Your instructions - Copy the lines below verbatim, from the line with "The height and width of the screenshot is (1456, 2576). Find" to the line with "coordinates (1568, 887).", including both of those lines.

+---+

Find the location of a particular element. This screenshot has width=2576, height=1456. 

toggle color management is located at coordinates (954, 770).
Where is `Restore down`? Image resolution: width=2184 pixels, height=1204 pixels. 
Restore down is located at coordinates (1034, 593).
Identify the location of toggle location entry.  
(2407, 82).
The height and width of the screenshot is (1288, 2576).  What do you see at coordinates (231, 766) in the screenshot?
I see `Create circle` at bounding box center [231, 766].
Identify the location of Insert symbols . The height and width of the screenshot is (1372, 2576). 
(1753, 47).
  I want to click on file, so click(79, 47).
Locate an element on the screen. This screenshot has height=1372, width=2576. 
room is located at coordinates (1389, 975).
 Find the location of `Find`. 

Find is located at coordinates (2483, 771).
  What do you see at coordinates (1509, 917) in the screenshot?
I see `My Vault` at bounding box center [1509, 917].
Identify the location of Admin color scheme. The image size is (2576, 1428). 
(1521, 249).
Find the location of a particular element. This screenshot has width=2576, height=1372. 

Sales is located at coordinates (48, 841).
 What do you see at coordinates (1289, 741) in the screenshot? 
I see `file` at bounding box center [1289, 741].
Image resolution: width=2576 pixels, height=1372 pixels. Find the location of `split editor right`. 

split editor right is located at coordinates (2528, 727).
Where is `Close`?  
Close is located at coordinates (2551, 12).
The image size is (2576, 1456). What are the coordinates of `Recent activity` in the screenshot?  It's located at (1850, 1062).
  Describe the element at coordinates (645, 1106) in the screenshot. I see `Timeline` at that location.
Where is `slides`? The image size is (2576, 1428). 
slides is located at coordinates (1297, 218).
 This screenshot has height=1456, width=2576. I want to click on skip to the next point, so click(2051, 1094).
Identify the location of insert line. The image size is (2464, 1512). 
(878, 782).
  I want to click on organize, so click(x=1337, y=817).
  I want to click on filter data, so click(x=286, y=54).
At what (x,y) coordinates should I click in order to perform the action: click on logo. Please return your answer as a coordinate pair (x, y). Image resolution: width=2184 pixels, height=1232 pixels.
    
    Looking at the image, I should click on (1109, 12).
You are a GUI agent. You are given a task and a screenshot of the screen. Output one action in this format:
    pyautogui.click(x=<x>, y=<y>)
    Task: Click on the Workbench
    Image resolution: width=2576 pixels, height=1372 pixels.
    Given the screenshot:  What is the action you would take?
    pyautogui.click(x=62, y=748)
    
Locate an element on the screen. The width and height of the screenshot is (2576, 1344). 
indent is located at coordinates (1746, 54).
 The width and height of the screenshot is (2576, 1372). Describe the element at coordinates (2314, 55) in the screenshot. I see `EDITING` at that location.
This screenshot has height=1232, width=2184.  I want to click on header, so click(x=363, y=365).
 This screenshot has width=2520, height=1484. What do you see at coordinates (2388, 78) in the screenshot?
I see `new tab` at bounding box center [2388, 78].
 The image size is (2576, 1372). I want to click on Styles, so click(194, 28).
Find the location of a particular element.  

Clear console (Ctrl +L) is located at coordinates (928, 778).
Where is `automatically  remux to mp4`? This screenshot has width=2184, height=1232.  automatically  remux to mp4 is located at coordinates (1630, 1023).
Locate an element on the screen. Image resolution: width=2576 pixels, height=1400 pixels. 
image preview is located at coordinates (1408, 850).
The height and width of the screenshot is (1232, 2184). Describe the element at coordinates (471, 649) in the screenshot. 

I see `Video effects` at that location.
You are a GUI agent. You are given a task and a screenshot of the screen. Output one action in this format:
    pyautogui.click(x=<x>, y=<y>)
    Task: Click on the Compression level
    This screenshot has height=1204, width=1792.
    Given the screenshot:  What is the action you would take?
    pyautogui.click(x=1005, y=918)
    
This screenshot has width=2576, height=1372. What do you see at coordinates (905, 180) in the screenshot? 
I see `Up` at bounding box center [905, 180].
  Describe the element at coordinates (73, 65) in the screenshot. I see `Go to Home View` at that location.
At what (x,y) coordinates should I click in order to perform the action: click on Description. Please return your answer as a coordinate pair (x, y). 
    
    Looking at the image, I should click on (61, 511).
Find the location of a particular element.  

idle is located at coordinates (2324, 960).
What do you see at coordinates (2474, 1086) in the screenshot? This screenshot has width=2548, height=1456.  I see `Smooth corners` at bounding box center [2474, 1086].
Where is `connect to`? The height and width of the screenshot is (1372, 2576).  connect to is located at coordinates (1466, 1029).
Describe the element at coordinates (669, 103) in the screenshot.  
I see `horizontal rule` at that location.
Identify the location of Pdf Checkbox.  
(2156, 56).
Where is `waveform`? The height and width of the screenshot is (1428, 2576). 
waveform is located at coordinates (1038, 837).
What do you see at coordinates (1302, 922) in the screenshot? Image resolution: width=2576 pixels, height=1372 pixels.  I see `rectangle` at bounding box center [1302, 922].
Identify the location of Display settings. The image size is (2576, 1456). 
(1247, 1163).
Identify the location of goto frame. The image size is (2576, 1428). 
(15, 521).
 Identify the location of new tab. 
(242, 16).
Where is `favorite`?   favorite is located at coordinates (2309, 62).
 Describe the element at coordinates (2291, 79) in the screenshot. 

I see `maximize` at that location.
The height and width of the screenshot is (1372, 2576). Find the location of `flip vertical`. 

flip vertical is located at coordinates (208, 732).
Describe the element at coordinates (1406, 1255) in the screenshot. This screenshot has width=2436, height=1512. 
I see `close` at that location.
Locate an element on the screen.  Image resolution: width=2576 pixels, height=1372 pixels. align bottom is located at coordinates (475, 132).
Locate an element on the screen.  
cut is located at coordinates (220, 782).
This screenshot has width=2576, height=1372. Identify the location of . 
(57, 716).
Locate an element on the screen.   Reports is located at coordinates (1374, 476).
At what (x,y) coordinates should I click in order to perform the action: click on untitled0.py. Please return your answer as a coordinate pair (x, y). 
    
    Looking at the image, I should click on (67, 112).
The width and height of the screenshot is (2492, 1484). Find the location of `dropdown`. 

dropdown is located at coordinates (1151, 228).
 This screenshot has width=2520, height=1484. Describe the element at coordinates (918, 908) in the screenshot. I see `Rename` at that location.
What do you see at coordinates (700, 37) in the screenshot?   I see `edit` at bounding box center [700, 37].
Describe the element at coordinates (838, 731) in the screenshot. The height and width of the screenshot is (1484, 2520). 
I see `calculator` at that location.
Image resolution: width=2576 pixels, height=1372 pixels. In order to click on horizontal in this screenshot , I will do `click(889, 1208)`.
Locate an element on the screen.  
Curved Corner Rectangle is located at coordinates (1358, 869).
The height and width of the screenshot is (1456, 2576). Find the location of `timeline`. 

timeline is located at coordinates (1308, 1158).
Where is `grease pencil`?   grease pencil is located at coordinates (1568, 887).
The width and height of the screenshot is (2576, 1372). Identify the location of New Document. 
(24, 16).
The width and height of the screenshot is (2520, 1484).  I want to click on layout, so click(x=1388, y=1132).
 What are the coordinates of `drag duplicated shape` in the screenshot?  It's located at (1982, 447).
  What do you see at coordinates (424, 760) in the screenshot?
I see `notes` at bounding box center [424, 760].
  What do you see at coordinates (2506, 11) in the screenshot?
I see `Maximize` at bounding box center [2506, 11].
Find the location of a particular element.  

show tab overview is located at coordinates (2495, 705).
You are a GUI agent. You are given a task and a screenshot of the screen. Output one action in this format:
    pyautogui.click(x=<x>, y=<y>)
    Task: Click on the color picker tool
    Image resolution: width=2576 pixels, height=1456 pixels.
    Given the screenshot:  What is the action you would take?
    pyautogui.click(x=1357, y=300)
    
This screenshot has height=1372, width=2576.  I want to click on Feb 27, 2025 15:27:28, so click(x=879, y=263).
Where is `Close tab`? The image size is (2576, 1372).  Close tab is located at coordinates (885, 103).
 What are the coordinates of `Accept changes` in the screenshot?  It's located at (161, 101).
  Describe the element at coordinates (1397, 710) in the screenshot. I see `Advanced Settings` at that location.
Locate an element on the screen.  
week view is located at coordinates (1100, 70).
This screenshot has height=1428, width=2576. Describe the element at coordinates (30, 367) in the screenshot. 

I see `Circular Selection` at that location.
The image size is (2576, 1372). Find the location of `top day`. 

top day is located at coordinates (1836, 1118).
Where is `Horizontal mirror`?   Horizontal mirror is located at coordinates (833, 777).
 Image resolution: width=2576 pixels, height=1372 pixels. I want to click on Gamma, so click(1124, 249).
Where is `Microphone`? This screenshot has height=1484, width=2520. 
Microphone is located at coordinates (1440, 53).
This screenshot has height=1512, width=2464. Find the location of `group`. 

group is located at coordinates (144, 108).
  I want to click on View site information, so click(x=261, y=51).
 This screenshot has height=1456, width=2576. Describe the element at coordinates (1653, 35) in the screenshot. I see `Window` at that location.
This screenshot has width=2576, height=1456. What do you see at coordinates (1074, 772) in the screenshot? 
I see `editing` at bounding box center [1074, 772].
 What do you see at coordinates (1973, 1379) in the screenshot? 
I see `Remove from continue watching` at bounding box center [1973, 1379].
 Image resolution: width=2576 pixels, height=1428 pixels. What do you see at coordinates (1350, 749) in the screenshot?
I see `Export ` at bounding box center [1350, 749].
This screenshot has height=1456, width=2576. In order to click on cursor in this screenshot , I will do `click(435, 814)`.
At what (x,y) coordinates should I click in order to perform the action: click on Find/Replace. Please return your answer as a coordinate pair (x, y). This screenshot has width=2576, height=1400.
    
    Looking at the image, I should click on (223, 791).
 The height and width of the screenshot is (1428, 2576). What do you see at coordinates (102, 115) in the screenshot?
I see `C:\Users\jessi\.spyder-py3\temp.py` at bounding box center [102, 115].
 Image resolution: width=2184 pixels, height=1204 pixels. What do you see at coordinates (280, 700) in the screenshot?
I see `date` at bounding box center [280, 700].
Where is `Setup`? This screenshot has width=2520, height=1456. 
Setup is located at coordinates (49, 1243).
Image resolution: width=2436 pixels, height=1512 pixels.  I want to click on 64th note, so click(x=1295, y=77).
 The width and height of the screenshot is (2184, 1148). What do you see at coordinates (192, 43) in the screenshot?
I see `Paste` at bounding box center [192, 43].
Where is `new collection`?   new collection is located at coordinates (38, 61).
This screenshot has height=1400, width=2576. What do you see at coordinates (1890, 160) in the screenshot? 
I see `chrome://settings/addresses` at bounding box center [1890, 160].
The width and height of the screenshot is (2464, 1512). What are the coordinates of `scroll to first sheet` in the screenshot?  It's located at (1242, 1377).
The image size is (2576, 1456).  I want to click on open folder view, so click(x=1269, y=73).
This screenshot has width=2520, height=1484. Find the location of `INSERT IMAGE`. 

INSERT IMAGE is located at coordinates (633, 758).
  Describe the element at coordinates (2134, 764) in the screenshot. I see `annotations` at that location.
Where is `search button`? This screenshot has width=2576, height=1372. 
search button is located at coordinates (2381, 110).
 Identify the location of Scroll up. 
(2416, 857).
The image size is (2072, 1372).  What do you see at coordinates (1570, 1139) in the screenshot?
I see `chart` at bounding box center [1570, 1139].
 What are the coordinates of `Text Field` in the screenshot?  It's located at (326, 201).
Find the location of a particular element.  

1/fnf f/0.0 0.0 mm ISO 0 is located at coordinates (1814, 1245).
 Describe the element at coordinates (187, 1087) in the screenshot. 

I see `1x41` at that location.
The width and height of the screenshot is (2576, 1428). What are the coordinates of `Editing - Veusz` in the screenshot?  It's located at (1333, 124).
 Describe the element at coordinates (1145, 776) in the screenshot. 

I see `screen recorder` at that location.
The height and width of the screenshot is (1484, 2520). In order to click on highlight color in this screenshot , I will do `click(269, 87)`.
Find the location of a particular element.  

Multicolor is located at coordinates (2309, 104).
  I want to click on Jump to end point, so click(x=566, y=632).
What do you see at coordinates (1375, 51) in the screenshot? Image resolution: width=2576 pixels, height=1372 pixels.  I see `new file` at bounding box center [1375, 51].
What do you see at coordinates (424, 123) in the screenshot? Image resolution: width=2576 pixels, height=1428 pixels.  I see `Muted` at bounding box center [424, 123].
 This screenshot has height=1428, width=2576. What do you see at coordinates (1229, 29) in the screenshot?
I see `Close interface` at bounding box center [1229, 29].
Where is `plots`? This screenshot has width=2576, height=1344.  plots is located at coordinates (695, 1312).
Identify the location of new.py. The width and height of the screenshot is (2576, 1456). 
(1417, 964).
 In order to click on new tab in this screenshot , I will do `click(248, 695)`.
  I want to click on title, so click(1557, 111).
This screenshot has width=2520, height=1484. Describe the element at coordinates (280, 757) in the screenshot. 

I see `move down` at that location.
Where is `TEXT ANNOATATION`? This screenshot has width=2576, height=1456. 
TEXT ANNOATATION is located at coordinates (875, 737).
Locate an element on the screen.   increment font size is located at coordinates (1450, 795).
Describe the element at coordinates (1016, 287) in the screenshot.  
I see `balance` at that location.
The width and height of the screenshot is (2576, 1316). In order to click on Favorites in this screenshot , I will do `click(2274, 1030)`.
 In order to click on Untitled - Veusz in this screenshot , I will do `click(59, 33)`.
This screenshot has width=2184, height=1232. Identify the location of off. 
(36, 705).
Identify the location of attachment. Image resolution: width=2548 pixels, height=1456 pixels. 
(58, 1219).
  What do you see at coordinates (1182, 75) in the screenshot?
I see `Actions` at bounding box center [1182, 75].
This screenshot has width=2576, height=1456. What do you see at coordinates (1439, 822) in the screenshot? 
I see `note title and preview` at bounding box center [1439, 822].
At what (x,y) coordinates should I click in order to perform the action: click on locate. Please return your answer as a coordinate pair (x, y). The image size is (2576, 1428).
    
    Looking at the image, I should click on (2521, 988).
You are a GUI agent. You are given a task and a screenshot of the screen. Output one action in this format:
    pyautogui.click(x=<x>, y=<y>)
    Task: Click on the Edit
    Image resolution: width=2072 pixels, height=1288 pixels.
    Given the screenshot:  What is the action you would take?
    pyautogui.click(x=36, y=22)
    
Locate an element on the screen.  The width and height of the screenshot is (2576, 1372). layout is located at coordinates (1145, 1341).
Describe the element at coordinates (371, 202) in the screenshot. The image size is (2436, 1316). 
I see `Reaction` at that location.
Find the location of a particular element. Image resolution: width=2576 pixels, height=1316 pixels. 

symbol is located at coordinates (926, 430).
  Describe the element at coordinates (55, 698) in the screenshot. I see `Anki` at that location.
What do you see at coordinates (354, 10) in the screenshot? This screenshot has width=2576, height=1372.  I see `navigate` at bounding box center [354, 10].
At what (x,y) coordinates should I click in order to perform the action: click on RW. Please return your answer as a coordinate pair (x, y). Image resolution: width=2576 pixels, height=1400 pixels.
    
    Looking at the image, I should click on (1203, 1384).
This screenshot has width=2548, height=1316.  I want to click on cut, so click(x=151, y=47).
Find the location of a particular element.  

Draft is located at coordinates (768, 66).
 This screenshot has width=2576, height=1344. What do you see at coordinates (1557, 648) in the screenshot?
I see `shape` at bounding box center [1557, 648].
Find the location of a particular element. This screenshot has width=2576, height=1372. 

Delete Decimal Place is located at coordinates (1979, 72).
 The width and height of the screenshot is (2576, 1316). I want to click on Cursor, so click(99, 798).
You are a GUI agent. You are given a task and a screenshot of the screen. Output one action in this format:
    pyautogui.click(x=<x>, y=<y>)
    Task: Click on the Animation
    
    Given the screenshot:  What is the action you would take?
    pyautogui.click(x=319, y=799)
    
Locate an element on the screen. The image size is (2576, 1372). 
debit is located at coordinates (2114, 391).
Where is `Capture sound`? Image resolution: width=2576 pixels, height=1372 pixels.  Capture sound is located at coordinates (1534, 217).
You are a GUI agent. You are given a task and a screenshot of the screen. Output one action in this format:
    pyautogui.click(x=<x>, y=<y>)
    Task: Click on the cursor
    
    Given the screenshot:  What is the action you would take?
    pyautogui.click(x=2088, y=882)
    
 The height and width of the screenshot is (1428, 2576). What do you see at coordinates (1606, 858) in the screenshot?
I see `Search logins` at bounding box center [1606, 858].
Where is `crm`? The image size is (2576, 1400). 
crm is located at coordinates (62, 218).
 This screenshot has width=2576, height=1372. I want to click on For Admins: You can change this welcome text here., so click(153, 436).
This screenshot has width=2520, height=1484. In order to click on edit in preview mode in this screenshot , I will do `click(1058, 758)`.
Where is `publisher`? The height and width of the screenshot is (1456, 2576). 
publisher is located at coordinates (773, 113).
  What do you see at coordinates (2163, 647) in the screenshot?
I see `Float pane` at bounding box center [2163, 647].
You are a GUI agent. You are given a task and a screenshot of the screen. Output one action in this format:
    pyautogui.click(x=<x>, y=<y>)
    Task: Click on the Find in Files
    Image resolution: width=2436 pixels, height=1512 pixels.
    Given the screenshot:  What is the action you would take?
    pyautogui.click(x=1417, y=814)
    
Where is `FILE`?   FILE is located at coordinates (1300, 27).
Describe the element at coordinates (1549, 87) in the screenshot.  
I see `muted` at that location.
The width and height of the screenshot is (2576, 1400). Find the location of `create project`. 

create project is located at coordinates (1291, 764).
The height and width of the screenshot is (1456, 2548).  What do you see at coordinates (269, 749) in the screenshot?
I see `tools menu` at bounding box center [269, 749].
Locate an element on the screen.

+---+

Answer for the task -
The height and width of the screenshot is (1456, 2576). Find the location of `timeline`. 

timeline is located at coordinates (1308, 1158).
Where is `grease pencil`?   grease pencil is located at coordinates (1568, 887).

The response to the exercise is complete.